Originario di Santa Maria Capua Vetere, dove nacque nel 1937, Terlizzi ha attraversato oltre mezzo secolo di informazione, costruendo una carriera solida e rispettata. Attivo nel giornalismo sin dagli anni Settanta, ha ricoperto incarichi di rilievo tra cui quello di caporedattore e direttore responsabile della Gazzetta di Caserta, collaborando inoltre con testate di livello nazionale e internazionale e contribuendo alla nascita di diverse agenzie di stampa e periodici che hanno lasciato un segno nel panorama informativo locale.
La sua scrittura era riconosciuta per precisione, eleganza e attenzione alla dimensione umana dei fatti, qualità che gli hanno permesso di trasformare molti casi di cronaca in racconti di grande valore narrativo. Nel corso della sua carriera ha ricevuto anche importanti riconoscimenti, tra cui il Premio Internazionale Aquila d’Oro nel 1983.
Accanto all’attività giornalistica, Terlizzi si è distinto anche come autore e studioso di criminologia, pubblicando libri dedicati ad alcuni dei più emblematici casi della cronaca italiana, nei quali ha saputo unire rigore investigativo e sensibilità narrativa.
Fino agli ultimi anni ha continuato a scrivere e a partecipare alla vita culturale del territorio, mantenendo un forte legame con le comunità di Santa Maria Capua Vetere e Sessa Aurunca, città in cui viveva da tempo. Non è stato soltanto un cronista, ma anche un maestro per molti giovani giornalisti, ai quali ha trasmesso il valore dell’etica professionale e del rispetto dei fatti.

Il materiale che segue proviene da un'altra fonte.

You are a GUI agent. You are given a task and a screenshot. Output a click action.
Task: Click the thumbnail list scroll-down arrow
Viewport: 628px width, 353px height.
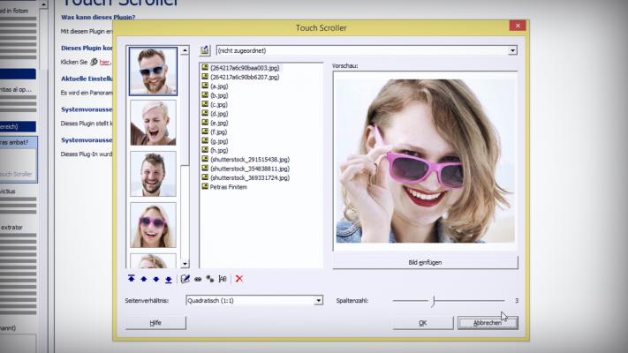tap(185, 263)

Alla notizia della sua scomparsa è intervenuto anche Ciro Guerriero, aspirante sindaco del capoluogo e suo caro amico, che ha voluto ricordarlo con parole di grande affetto:
«Con Ferdinando Terlizzi scompare non solo un grande giornalista, ma soprattutto un uomo libero e appassionato della verità. Ho avuto il privilegio di conoscerlo e di apprezzarne la profondità umana e intellettuale. Il suo insegnamento resterà un patrimonio prezioso per chi crede nel giornalismo come servizio alla comunità».
Con la sua scomparsa Terra di Lavoro perde una penna autorevole e una coscienza critica del territorio, un professionista che ha interpretato il giornalismo non solo come mestiere, ma come missione civile e responsabilità verso la società.